Saved entries
● ● ● ● ●
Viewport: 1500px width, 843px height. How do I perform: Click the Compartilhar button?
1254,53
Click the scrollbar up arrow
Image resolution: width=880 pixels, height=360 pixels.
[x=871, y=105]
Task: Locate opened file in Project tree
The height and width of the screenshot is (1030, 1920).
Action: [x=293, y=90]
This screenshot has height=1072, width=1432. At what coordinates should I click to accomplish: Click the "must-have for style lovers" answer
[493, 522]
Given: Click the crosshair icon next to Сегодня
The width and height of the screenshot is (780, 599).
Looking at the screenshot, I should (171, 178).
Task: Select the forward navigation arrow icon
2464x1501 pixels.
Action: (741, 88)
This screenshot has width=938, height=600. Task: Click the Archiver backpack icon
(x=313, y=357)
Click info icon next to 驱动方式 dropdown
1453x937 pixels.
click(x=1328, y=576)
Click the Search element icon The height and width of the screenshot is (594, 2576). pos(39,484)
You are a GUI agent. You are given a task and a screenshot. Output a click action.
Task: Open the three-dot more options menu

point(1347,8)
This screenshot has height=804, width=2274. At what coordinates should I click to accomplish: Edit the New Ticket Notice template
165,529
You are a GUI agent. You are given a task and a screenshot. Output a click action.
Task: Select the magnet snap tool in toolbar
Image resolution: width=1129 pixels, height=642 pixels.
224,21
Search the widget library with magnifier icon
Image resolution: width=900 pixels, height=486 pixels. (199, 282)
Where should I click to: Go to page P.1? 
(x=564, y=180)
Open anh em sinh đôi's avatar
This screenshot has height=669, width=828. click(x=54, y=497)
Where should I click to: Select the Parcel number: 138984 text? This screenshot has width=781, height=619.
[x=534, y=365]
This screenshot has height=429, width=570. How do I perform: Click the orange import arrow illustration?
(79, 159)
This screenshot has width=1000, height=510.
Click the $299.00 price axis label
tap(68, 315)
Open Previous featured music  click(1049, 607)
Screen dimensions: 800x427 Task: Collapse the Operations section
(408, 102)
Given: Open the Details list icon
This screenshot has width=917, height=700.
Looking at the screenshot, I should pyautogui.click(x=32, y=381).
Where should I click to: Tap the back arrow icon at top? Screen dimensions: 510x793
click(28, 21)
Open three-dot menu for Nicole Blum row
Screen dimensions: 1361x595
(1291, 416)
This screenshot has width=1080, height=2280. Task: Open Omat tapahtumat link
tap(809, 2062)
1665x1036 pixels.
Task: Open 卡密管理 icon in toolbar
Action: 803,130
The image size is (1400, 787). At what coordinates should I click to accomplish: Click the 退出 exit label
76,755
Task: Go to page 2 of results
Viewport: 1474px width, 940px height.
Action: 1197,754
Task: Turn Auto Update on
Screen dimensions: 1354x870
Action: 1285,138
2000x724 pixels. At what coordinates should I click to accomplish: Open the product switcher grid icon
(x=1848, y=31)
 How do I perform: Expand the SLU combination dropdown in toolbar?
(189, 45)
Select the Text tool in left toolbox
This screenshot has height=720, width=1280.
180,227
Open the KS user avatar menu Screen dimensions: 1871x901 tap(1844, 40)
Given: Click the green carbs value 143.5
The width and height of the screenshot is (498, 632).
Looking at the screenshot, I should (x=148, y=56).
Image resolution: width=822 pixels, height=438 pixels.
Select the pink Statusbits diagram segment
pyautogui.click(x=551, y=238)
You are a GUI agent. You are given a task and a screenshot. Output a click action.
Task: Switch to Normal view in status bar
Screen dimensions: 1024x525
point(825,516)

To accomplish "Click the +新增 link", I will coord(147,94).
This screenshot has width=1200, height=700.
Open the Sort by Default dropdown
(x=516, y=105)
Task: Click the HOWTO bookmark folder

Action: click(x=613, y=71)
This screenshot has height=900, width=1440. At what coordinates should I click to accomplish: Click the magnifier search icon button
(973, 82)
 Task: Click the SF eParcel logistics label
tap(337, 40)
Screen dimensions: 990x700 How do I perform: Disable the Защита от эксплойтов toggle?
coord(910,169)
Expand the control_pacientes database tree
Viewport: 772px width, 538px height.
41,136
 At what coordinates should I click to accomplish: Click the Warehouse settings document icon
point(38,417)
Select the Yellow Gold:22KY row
● ● ● ● ●
### EXERCISE REQUIREMENTS
Here the goal is to repeat each entry exactly.

### TASK SOLUTION
Viewport: 1500px width, 843px height. How do I perform: Click the Compartilhar button?
1254,53
Click the scrollbar up arrow
Image resolution: width=880 pixels, height=360 pixels.
[x=871, y=105]
Task: Locate opened file in Project tree
The height and width of the screenshot is (1030, 1920).
Action: [x=293, y=90]
This screenshot has height=1072, width=1432. At what coordinates should I click to accomplish: Click the "must-have for style lovers" answer
[493, 522]
Given: Click the crosshair icon next to Сегодня
The width and height of the screenshot is (780, 599).
Looking at the screenshot, I should (171, 178).
Task: Select the forward navigation arrow icon
2464x1501 pixels.
Action: (741, 88)
This screenshot has width=938, height=600. Task: Click the Archiver backpack icon
(x=313, y=357)
Click info icon next to 驱动方式 dropdown
1453x937 pixels.
click(x=1328, y=576)
Click the Search element icon The height and width of the screenshot is (594, 2576). pos(39,484)
You are a GUI agent. You are given a task and a screenshot. Output a click action.
Task: Open the three-dot more options menu

point(1347,8)
This screenshot has height=804, width=2274. At what coordinates should I click to accomplish: Edit the New Ticket Notice template
165,529
You are a GUI agent. You are given a task and a screenshot. Output a click action.
Task: Select the magnet snap tool in toolbar
Image resolution: width=1129 pixels, height=642 pixels.
224,21
Search the widget library with magnifier icon
Image resolution: width=900 pixels, height=486 pixels. (199, 282)
Where should I click to: Go to page P.1? 
(x=564, y=180)
Open anh em sinh đôi's avatar
This screenshot has height=669, width=828. click(x=54, y=497)
Where should I click to: Select the Parcel number: 138984 text? This screenshot has width=781, height=619.
[x=534, y=365]
This screenshot has height=429, width=570. How do I perform: Click the orange import arrow illustration?
(79, 159)
This screenshot has width=1000, height=510.
Click the $299.00 price axis label
tap(68, 315)
Open Previous featured music  click(1049, 607)
Screen dimensions: 800x427 Task: Collapse the Operations section
(408, 102)
Given: Open the Details list icon
This screenshot has width=917, height=700.
Looking at the screenshot, I should pyautogui.click(x=32, y=381).
Where should I click to: Tap the back arrow icon at top? Screen dimensions: 510x793
click(28, 21)
Open three-dot menu for Nicole Blum row
Screen dimensions: 1361x595
(1291, 416)
This screenshot has width=1080, height=2280. Task: Open Omat tapahtumat link
tap(809, 2062)
1665x1036 pixels.
Task: Open 卡密管理 icon in toolbar
Action: 803,130
The image size is (1400, 787). At what coordinates should I click to accomplish: Click the 退出 exit label
76,755
Task: Go to page 2 of results
Viewport: 1474px width, 940px height.
Action: 1197,754
Task: Turn Auto Update on
Screen dimensions: 1354x870
Action: 1285,138
2000x724 pixels. At what coordinates should I click to accomplish: Open the product switcher grid icon
(x=1848, y=31)
 How do I perform: Expand the SLU combination dropdown in toolbar?
(189, 45)
Select the Text tool in left toolbox
This screenshot has height=720, width=1280.
180,227
Open the KS user avatar menu Screen dimensions: 1871x901 tap(1844, 40)
Given: Click the green carbs value 143.5
The width and height of the screenshot is (498, 632).
Looking at the screenshot, I should (x=148, y=56).
Image resolution: width=822 pixels, height=438 pixels.
Select the pink Statusbits diagram segment
pyautogui.click(x=551, y=238)
You are a GUI agent. You are given a task and a screenshot. Output a click action.
Task: Switch to Normal view in status bar
Screen dimensions: 1024x525
point(825,516)

To accomplish "Click the +新增 link", I will coord(147,94).
This screenshot has width=1200, height=700.
Open the Sort by Default dropdown
(x=516, y=105)
Task: Click the HOWTO bookmark folder

Action: click(x=613, y=71)
This screenshot has height=900, width=1440. At what coordinates should I click to accomplish: Click the magnifier search icon button
(973, 82)
 Task: Click the SF eParcel logistics label
tap(337, 40)
Screen dimensions: 990x700 How do I perform: Disable the Защита от эксплойтов toggle?
coord(910,169)
Expand the control_pacientes database tree
Viewport: 772px width, 538px height.
41,136
 At what coordinates should I click to accomplish: Click the Warehouse settings document icon
point(38,417)
Select the Yellow Gold:22KY row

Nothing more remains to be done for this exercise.